In a similar vein, Naomi Klein writes in The Guardian:
Some have argued that this present "war on women" is a war against progressivism – or a war against feminism, in particular. I would say, looking at the big picture, that it is more serious than that – not that those options are not plenty serious enough. I would say that the call for transvaginal probes, for gagging medical providers, for sending the state to shake a finger for an extra 72 hours at a distressed woman and stand between her and the discussion she is having with her inner-most and private conscience, is all part of the larger crackdown we see on privacy, private space, freedom and personal choice.

It is on the same spectrum of control: the will to gag Bradley Manning or Julian Assange also seek to gag a medical provider in South Dakota. The same impulse to peer into personal emails and listen to private phone calls that has led the NSA to pour billions into surveillance stations in Utah, is the same impulse of panopticon state control that wants to get between the sheets of men and women in consensual sexual decision-making, and monitor or restrict their access to condoms and contraception. And it is the same Big Brother impulse for control that maintains that what a woman does with her own care-provider is a function of state management.

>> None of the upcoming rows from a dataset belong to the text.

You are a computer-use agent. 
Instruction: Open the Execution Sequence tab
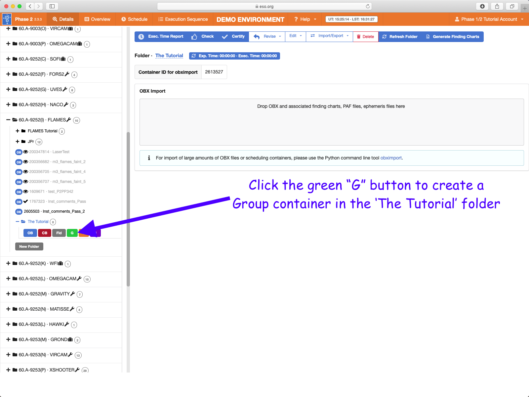point(183,19)
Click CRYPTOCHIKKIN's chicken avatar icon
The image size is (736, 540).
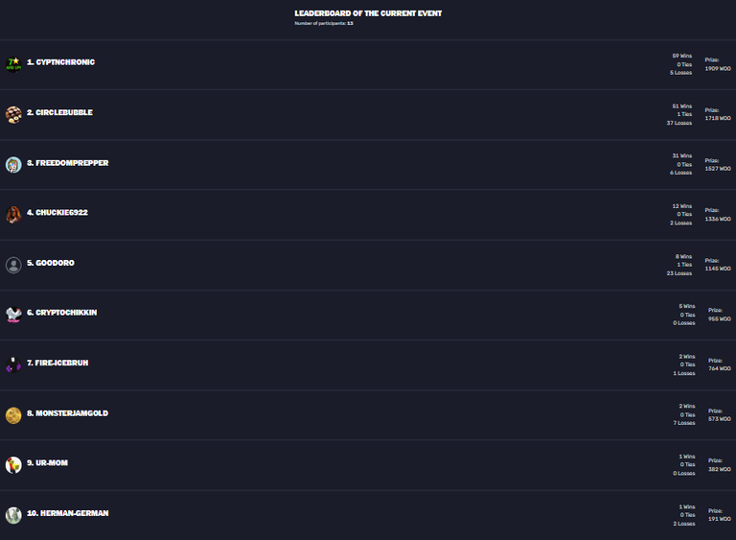(x=13, y=315)
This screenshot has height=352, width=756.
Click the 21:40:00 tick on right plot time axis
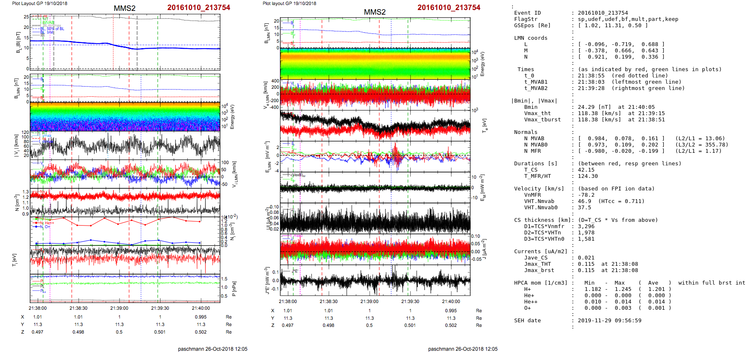click(451, 301)
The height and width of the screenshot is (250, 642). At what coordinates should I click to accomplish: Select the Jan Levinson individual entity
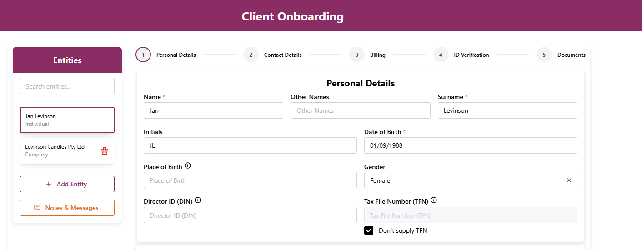point(67,120)
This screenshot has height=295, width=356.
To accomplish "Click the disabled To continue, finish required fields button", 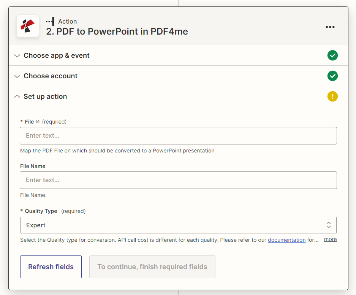I will 152,266.
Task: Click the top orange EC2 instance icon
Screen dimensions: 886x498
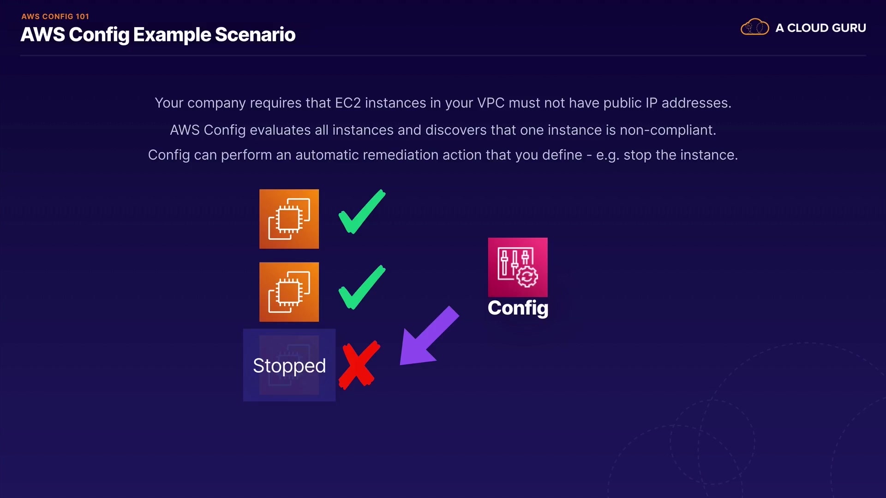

But in fact, the bigger crackdown shows us that it is merely the genderized manifestation of state control. This impulse to mediate and regulate personal choices has been inflamed, I would argue, not by women being particularly uppity – but by people being uppity. The awakening of protesting and demanding behavior of Occupy communities and of Ron Paul supporters, of the unions in Wisconsin, and the students in Montreal, and the rebellious Greeks in Athens, has made the gatekeepers seek every kind of method of control available to them.
If Germany, one of the most intelligent and literate places on earth, with multiple newspapers and an  educated citizenry could not hold off fascism, then how can America, full of cranks, charlatans, opportunists, and zealots, seething with poverty and racial tension, where most people have no access to any  information outside of Fox News, and with no essential cultural connections binding us together, hold off the tide?

I'm surprised, given his recitation of the rollback of civil rights for Jews, Berman did not point out that  the exact same things are being done in the United States today using homosexuals as scapegoats.  Numerous states have taken the time to take legislative action to strip civil rights from gays (while simultaneously  ignoring more pressing issues like mass unemployment and deteriorating infrastructure). And now the corn-pone Nazis are now openly calling  for homosexuals to be rounded up into concentration camps and murdered, every last one. Please watch the following, and feel a chill go up your spine:

Laugh and dismiss these clowns all you like. That's exactly what they did with Hitler and his reprobate followers early on too. Who had  the last laugh there?